▶ **PROBLEMS TO SOLVE**
[1] In the passage on data and pandemic response, explain how the cellphone tower data helped the Gambian government decide where to send relief, in one to three sentences.
[2] Reproduce everything from "When COVID-19 hit" down to "and recovery efforts." in the passage on data and pandemic response.

▶ **EXTRACTED TEXT**
Pandemic recovery, crisis response, and addressing the unprecedented challenges of our times rely on a foundation of timely, fit-for-purpose data. This requires a bold, radical approach to make strategy and intension a reality. We are best able to meet this challenge by building on experience and lessons, setting the foundation for effective global partnerships.
When COVID-19 hit the Gambia, the government was well-prepared to respond effectively. Thanks to a private-public partnership, anonymized big data from cellphone towers allowed policymakers to analyze migration patterns by tracking population movements and densities across the country. The data showed that areas with the highest proportion of underprivileged households experienced the largest disruption to their mobility, suggesting that social distancing policies disproportionally affected poorer districts. These insights on the pandemic’s real-time impact were instrumental in tracking the virus’s potential spread and created an evidence base for the government to assess where to focus its resources to optimize relief and recovery efforts.

(Stored items)
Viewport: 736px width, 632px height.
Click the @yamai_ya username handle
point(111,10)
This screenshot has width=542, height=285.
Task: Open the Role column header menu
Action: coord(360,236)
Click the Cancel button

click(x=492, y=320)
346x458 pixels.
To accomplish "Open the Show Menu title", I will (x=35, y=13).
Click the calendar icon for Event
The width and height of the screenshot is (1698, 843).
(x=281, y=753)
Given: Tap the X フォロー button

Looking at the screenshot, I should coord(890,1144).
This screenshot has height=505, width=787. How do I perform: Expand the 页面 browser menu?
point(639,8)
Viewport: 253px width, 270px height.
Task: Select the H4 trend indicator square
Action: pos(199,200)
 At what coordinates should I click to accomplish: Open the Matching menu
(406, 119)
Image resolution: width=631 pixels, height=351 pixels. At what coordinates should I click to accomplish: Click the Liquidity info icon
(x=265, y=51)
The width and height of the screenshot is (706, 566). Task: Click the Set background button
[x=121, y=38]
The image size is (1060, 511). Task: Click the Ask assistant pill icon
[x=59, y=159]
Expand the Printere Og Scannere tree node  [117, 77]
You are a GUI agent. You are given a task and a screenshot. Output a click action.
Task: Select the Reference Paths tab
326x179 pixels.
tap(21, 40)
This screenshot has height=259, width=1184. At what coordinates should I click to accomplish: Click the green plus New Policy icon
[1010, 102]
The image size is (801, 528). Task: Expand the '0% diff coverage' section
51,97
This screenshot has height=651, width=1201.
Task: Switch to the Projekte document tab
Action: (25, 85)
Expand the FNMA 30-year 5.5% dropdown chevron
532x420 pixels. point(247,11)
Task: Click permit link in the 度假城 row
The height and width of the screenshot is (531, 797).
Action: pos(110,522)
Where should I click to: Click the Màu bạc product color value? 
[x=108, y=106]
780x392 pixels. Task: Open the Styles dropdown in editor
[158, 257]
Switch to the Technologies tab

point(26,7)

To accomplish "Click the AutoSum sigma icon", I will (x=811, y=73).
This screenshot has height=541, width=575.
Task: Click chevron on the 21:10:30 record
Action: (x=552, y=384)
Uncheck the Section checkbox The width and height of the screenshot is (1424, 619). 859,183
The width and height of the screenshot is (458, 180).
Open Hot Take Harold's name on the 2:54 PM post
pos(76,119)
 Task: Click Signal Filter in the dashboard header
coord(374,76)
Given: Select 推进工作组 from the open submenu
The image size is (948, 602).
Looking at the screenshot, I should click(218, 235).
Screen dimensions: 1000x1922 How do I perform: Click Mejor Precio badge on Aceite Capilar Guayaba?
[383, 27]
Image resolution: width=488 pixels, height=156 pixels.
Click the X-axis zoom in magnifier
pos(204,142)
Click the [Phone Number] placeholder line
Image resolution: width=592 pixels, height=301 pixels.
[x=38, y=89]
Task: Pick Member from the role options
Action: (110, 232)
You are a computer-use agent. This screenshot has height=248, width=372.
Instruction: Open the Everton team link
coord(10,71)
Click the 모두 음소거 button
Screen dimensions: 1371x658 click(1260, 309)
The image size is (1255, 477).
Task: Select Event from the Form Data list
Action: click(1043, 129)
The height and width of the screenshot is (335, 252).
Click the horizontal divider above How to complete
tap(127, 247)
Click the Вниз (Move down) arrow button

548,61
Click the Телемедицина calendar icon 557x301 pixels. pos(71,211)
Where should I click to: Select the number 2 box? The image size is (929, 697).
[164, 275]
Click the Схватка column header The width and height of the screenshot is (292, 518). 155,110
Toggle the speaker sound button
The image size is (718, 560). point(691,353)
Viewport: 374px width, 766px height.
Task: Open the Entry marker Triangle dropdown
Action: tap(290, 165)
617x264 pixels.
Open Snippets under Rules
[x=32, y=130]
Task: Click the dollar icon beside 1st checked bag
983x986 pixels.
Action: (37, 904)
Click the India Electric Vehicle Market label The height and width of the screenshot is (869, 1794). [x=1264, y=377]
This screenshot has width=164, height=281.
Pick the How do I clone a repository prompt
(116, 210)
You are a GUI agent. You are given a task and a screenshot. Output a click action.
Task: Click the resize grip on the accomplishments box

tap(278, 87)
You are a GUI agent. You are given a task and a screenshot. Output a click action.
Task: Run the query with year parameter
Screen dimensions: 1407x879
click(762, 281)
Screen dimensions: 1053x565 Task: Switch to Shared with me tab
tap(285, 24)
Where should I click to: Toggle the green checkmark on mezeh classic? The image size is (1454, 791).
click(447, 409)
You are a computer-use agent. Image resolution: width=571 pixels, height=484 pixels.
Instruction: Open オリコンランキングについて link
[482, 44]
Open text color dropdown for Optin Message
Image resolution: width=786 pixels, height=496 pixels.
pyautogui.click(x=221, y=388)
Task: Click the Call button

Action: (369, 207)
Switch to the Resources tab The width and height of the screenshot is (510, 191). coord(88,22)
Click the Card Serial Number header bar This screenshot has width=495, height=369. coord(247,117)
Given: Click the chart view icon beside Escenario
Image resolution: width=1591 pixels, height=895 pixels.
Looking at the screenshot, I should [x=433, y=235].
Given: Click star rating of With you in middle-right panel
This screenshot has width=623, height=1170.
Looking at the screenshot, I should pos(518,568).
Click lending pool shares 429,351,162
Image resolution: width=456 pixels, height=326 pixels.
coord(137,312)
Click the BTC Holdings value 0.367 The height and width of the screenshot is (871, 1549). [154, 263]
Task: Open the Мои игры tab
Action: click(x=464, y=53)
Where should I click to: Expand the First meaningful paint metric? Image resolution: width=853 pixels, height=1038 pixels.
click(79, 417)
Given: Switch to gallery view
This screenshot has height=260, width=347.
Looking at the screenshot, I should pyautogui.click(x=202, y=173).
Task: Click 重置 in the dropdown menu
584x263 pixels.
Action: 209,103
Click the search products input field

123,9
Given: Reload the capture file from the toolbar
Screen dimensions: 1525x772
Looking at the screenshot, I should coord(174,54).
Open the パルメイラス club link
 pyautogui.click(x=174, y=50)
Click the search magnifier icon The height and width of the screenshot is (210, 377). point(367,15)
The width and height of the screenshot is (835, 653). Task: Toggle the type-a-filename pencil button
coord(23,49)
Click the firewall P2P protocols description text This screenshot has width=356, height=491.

▶ **RESULTS**
[1] The data showed that areas with the highest share of underprivileged households had the largest disruption to their mobility. This suggested that social distancing policies hit poorer districts hardest. These real-time insights gave the government an evidence base for deciding where to focus resources for relief and recovery.

[2]
When COVID-19 hit the Gambia, the government was well-prepared to respond effectively. Thanks to a private-public partnership, anonymized big data from cellphone towers allowed policymakers to analyze migration patterns by tracking population movements and densities across the country. The data showed that areas with the highest proportion of underprivileged households experienced the largest disruption to their mobility, suggesting that social distancing policies disproportionally affected poorer districts. These insights on the pandemic’s real-time impact were instrumental in tracking the virus’s potential spread and created an evidence base for the government to assess where to focus its resources to optimize relief and recovery efforts.